The more rapid development schedule promised by agile also allowed an accelerated timetable. The failure to achieve this schedule was the direct source of much of the public criticism of the project.

Five-way tussle

As the project’s problems escalated, a desperate five-way tussle developed within the government, which played out through 2013. The Cabinet Office exerted direct control through the Major Projects Authority and its oversight of contracts. While aggressively forcing benefit cuts on the department, the Treasury nevertheless proved supportive of its UC plans at this time, thanks to the Liberal Democrat chief secretary to the Treasury, Danny Alexander. The prime minister, David Cameron, was nervously supportive, and the Liberal Democrat deputy prime minister Nick Clegg much more positive.

The Cabinet Office was also ambitious to achieve its “digital by default” agenda. It was explicit in wanting the initial system we had built scrapped and replaced by a new digital system built from the ground up. It put considerable resources into this redesign, led by the formidable Tom Loosemore, the Government Digital Service (GDS). However, while GDS understood how IT might work, it also suffered from ignorance – the polar opposite of the departments. It desperately under-estimated the complexity of a welfare system dispensing around £100bn a year. Accordingly, the initial timetable for the digital system started falling back at a rapid rate.

The outcome of the tussles was the roll-out of two distinct systems, dubbed the “twin-track”. The first system was shaped like a standard legacy benefit, albeit one in which claimants could make an application online. After that, the interaction with DWP was through the traditional post and telephone communication. Nevertheless, the department learned how the vital operational elements should function through this system and the behavioral response from claimants to the new arrangements.

Those findings helped shape the “full service” digital system, developed and rolled out afterward. It also maintained a sense of momentum at a critical time. Clearly, there were extra costs involved in this twin-track approach, although they were offset by the gains involved in putting people on the system earlier.

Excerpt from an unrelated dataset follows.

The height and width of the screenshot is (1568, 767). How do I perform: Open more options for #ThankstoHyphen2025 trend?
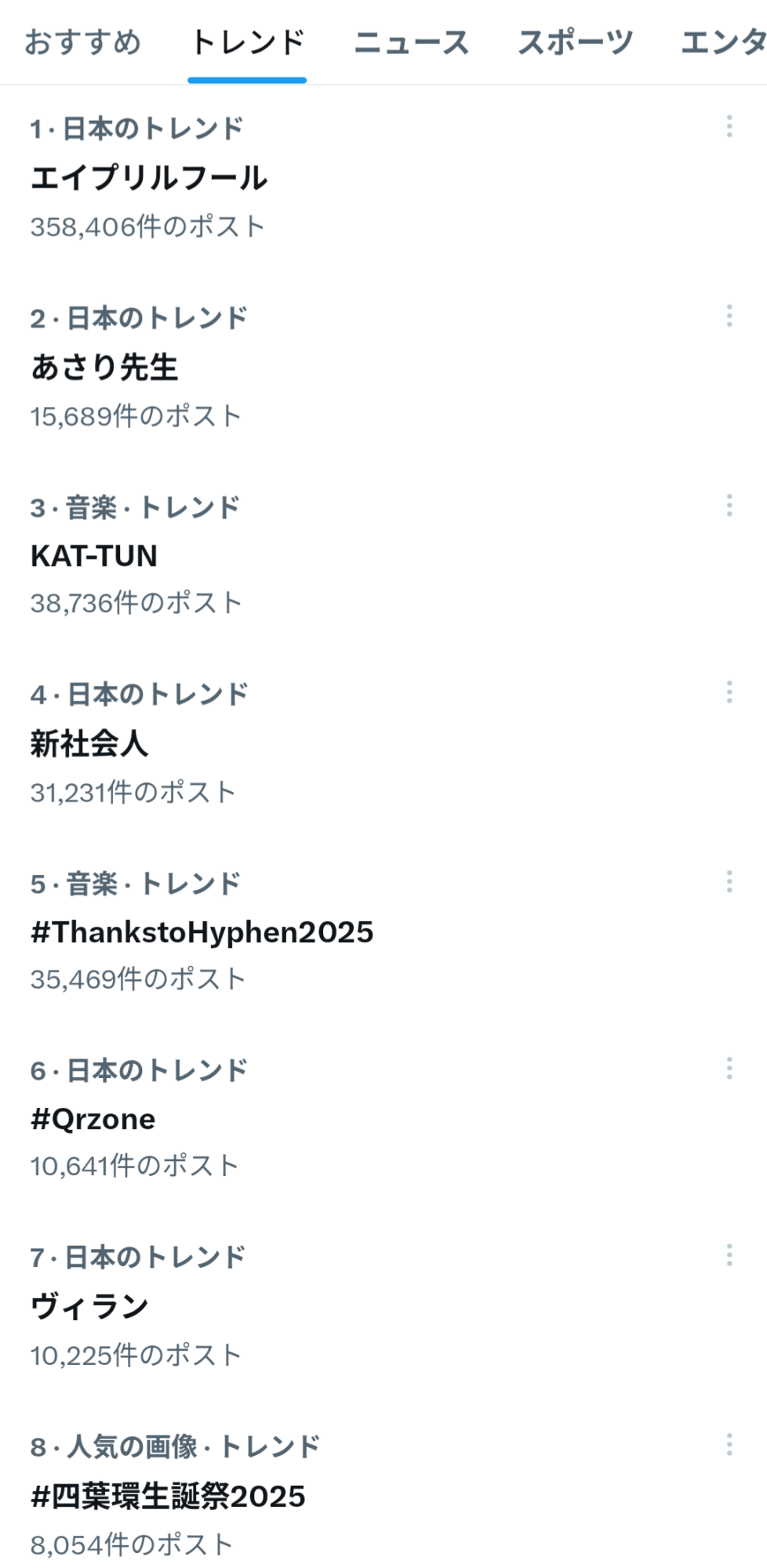[729, 882]
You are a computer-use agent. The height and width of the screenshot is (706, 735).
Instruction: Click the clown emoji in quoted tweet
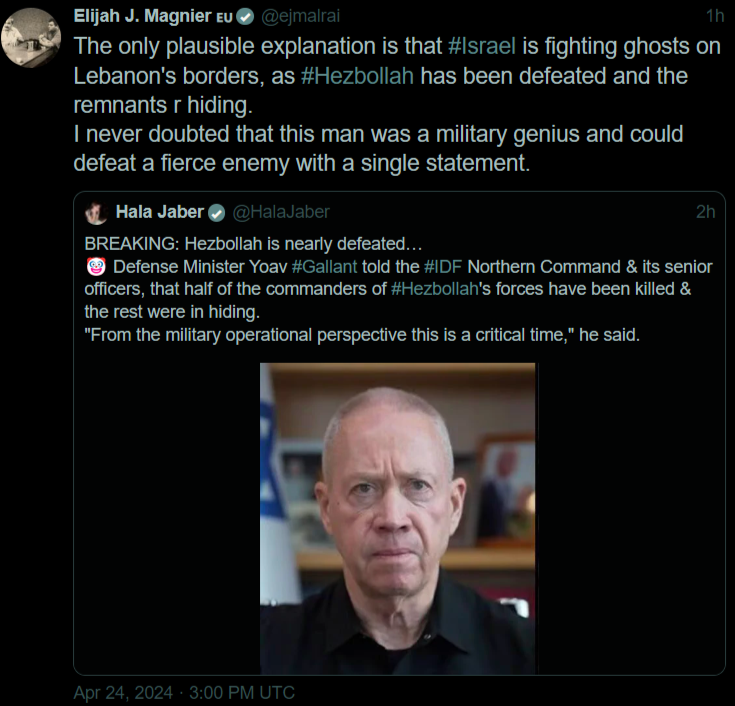96,267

As is often ineffective responses to the crisis, the twin-track approach may well have been the best way to introduce a complex new system. The early version acted as a pathfinder to inform the structure of the full-service offering.

Lessons learned

The subsequent response of the department to this baptism of fire has seen a wholesale restructuring of its IT capability, pulling development and maintenance of systems in-house and integrating its services more closely with operations. DWP has built a genuinely agile capacity in action. It has also given more authority to the operational teams so that the detailed structuring of UC reflects the behavioral responses from the claimant base.

These changes represent a challenge to other government departments considering significant developments. Purely in IT, the lessons learned imply bringing development capability back in-house, building big integrated teams to adopt agile technology, and reversing a policy-led culture to one reliant on operational feedback.   If departments do not rise to the challenge, there will be plenty more horror stories for Computer Weekly to lay bare.

David Freud was one of the architects of Universal Credit and was minister for welfare reform in the coalition government from 2010 to 2015. His book about the implementation of Universal Credit, Clashing Agendas: Inside the Welfare Trap, was published in June 2021.